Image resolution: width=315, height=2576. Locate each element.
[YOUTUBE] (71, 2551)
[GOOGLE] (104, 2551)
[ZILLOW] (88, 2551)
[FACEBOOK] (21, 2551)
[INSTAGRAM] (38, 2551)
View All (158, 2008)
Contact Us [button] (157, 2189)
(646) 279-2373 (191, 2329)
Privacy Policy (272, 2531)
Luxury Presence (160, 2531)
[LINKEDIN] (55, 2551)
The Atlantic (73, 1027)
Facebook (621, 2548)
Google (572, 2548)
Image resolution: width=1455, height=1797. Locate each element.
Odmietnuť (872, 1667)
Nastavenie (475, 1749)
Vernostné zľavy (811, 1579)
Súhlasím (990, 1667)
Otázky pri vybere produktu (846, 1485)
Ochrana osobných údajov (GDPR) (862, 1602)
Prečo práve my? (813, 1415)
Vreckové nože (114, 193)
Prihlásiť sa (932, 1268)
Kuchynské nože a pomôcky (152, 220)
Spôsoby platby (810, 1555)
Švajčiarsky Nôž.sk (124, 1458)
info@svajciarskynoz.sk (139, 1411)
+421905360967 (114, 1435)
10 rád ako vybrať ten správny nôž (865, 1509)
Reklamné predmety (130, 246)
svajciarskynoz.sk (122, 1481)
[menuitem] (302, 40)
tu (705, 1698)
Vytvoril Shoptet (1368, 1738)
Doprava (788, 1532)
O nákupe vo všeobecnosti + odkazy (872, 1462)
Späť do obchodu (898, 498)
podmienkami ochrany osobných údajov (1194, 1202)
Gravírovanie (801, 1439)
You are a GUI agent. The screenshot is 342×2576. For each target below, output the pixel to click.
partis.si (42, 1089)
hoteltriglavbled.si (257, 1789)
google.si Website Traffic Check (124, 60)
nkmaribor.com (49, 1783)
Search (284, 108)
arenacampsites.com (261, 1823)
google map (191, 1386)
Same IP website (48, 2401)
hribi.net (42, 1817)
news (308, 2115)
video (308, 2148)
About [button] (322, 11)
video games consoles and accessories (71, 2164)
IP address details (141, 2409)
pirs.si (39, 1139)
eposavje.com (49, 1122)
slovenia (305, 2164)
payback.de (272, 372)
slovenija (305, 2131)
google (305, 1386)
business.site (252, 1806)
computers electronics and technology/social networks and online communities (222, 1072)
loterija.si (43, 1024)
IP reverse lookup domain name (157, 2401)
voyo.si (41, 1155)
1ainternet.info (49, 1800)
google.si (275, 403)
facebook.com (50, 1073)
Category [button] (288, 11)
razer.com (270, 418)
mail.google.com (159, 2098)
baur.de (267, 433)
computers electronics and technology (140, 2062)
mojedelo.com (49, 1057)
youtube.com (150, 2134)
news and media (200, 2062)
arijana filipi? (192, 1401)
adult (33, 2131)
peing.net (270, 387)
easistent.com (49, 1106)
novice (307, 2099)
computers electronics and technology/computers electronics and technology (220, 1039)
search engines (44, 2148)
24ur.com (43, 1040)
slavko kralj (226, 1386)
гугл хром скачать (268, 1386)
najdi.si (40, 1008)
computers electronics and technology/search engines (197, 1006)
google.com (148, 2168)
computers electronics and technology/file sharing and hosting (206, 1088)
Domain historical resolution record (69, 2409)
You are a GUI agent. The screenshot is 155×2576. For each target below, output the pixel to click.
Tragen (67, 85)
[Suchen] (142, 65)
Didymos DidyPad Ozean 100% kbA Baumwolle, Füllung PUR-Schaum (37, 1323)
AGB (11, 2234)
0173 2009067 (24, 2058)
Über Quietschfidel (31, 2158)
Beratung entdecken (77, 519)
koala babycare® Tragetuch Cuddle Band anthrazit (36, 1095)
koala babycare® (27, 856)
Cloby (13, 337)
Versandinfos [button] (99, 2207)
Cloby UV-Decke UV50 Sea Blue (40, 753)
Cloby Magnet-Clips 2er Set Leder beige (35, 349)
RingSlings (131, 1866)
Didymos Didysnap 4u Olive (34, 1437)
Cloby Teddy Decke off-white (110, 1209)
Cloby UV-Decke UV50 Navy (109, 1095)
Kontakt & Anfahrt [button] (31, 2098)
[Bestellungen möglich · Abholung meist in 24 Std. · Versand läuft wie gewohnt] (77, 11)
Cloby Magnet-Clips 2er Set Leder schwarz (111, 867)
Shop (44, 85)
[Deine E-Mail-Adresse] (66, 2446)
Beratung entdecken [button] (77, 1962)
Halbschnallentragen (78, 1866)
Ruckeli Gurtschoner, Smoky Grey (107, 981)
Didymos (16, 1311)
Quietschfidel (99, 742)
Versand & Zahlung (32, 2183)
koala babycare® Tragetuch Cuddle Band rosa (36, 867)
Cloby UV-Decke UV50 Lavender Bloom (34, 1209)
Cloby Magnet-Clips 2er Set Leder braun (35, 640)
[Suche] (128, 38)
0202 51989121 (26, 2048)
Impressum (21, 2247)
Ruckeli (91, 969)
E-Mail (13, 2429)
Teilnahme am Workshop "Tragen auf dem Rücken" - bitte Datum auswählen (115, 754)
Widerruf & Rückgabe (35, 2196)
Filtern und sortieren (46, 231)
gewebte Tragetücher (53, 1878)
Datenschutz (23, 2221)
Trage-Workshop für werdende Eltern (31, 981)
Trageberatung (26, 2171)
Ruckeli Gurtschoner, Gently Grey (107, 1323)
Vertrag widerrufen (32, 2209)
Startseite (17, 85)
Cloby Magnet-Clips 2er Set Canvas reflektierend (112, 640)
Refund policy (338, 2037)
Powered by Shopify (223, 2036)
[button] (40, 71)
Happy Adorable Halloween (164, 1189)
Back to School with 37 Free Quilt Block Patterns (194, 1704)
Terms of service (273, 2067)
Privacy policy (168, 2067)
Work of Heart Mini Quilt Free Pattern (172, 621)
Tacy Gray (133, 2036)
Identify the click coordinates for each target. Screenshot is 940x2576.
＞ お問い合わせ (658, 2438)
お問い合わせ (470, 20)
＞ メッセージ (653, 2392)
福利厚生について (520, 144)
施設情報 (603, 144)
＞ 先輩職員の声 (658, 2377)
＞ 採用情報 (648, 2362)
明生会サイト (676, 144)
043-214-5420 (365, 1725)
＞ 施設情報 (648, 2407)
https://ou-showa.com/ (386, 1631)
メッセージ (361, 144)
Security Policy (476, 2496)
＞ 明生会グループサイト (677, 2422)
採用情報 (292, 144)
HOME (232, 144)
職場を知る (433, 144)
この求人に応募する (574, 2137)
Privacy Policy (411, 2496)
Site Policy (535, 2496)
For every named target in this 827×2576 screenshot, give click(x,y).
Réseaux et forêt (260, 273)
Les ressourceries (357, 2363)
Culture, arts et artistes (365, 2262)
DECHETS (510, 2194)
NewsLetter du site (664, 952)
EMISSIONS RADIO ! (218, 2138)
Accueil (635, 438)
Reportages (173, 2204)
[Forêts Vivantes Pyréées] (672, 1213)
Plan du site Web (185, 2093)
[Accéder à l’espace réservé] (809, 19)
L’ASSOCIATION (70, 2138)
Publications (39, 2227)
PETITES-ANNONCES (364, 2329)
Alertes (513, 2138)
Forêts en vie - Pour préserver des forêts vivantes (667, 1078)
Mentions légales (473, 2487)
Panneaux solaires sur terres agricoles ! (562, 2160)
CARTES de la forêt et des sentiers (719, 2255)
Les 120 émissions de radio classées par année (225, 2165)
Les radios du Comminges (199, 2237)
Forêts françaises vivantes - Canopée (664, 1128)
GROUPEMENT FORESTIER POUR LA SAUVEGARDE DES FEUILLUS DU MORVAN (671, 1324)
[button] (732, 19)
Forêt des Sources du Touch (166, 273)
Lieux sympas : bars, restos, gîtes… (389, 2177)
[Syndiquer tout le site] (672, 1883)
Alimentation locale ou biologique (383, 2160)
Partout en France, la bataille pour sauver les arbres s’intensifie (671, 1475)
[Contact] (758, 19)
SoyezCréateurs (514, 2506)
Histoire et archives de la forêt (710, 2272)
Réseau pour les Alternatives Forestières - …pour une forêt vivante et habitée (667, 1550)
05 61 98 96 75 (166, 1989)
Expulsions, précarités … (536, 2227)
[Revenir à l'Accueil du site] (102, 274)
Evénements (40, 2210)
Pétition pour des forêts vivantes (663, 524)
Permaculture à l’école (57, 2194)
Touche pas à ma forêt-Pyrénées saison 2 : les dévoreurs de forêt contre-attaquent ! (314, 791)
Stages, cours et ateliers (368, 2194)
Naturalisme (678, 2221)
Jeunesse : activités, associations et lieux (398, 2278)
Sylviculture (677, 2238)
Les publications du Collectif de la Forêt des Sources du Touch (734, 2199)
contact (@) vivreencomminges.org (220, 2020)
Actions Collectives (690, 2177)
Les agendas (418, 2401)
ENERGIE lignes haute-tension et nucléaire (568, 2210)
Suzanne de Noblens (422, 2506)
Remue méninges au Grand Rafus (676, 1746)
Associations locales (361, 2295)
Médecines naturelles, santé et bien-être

== == ==

**Work instruction**: Beginning at the line with "Trageberatung (26, 2171)" and ending at the line with "施設情報 (603, 144)", reproduce each line of the data above exactly, and add no other lines.

**Answer area**:
Trageberatung (26, 2171)
Ruckeli Gurtschoner, Gently Grey (107, 1323)
Vertrag widerrufen (32, 2209)
Startseite (17, 85)
Cloby Magnet-Clips 2er Set Canvas reflektierend (112, 640)
Refund policy (338, 2037)
Powered by Shopify (223, 2036)
[button] (40, 71)
Happy Adorable Halloween (164, 1189)
Back to School with 37 Free Quilt Block Patterns (194, 1704)
Terms of service (273, 2067)
Privacy policy (168, 2067)
Work of Heart Mini Quilt Free Pattern (172, 621)
Tacy Gray (133, 2036)
Identify the click coordinates for each target. Screenshot is 940x2576.
＞ お問い合わせ (658, 2438)
お問い合わせ (470, 20)
＞ メッセージ (653, 2392)
福利厚生について (520, 144)
施設情報 (603, 144)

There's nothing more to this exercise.